In dieser Zeit machten sich die Grünen für Menschenrechte stark. Terezija Stoisits, damalige Grün-Abgeordnete zum Nationalrat, war eine der lautesten Stimmen, die sich für Zugewanderte und für ein menschenwürdiges Leben einsetzte. Sie war hörbar kraftvoll und hartnäckig in ihren Forderungen. Dieser Umstand imponierte mir sehr. Dazu kam, dass sie der autochthonen Minderheit der Burgenland-Kroat*innen angehörte. Gekonnt verband Terezija die alten Minderheiten mit den Zugewanderten und stellte somit eine wichtige Brücke her. Auch ich wollte eine Brücke sein zwischen Migrant*innen und der österreichischen Gesellschaft – ein Grund für meine spätere Kandidatur bei den Grünen.

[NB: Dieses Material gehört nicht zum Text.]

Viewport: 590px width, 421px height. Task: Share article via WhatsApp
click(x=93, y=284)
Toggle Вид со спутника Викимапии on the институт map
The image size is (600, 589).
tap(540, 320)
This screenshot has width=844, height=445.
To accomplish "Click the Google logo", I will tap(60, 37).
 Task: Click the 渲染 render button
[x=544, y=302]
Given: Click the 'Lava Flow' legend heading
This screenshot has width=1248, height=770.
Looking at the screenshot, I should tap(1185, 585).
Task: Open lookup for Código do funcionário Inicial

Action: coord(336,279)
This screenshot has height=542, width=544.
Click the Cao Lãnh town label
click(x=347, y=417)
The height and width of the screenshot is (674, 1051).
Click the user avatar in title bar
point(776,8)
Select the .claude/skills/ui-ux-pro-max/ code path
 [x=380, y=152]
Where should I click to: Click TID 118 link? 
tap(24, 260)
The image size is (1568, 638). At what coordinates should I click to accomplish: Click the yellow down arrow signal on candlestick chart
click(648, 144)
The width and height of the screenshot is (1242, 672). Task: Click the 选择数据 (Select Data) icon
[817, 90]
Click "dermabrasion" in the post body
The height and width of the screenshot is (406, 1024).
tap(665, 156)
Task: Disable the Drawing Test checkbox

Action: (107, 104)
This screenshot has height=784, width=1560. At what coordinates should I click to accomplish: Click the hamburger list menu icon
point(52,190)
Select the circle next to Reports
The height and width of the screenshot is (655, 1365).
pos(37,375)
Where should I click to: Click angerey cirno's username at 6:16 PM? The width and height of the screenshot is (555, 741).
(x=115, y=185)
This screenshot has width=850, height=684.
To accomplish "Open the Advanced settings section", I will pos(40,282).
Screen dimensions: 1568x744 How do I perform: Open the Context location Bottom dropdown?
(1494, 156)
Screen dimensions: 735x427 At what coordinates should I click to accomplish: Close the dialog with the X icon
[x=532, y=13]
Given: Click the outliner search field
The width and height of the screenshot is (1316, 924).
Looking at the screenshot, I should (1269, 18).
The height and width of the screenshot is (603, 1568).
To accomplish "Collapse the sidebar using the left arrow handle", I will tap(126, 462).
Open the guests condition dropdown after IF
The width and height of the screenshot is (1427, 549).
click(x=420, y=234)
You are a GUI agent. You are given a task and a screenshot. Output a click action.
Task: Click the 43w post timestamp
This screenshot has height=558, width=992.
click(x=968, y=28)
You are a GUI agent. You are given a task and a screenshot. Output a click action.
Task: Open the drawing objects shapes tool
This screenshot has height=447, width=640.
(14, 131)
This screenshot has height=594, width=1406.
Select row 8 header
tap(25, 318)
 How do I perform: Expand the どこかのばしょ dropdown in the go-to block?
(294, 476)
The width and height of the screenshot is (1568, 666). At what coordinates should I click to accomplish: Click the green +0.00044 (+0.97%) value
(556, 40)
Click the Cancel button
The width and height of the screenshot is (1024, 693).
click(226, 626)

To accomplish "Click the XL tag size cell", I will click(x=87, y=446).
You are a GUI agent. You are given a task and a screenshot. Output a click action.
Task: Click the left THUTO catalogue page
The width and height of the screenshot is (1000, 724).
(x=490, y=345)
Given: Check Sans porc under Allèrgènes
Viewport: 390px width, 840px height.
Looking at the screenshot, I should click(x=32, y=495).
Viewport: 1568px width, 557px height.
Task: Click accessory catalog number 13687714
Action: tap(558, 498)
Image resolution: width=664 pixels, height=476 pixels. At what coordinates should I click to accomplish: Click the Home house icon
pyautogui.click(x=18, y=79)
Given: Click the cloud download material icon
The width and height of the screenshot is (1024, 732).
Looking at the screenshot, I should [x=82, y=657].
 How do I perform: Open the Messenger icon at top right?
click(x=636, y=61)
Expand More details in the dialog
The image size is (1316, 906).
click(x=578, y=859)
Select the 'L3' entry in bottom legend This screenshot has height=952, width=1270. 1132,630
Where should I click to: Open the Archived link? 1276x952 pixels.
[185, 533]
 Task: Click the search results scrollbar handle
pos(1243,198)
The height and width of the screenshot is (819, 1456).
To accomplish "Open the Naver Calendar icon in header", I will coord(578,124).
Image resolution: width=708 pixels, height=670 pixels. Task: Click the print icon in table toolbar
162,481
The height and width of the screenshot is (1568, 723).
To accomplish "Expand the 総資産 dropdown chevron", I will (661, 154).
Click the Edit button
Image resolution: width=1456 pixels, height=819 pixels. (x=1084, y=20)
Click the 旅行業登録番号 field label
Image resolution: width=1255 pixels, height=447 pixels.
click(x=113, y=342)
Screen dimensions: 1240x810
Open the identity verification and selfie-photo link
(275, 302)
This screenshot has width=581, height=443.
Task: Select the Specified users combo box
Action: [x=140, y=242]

Als ich 1995 nach Wien zurückkehrte, erfuhr ich, dass die Initiative Minderheiten eine ähnliche Agenda wie Terezija Stoisits verfolgt. Die Zeitung „Stimme“ wurde für mich ab diesem Zeitpunkt zur Pflichtlektüre. Dass sich die Initiative Minderheiten unter der Geschäftsführung von Cornelia Kogoj als Plattform auch für zugewanderte Menschen öffnete und im Jahre 2003 die Trägerschaft für die Gastarbajteri-Ausstellung in Wien Museum übernahm, hat meine Bindung zur Initiative noch mehr gestärkt. Ich danke für die dreißigjährige erfolgreiche Arbeit und drücke meine Verbundenheit mit euch aus. Ich wünsche der Initiative Minderheiten weiterhin viel Erfolg.
Şenol Grasl-Akkılıç kam 1979 nach Österreich, er war jahrelang Aktivist in der antirassistischen Szene in Österreich. Er gründete die Jugendstelle des Wiener Integrationsfonds aus der das Interface entstanden ist und gehörte von 2010-2015 dem Wiener Gemeinderat an. Für großes Aufsehen sorgte sein Wechsel von den Grünen zur SPÖ. Er ist gemeinsam mit Marcus Schober und Regina Wonisch Herausgeber von “Aspekte der österreichischen Migrationsgeschichte”. Grasl-Akkılıç ist Politikwissenschafter und hat 2 Kinder.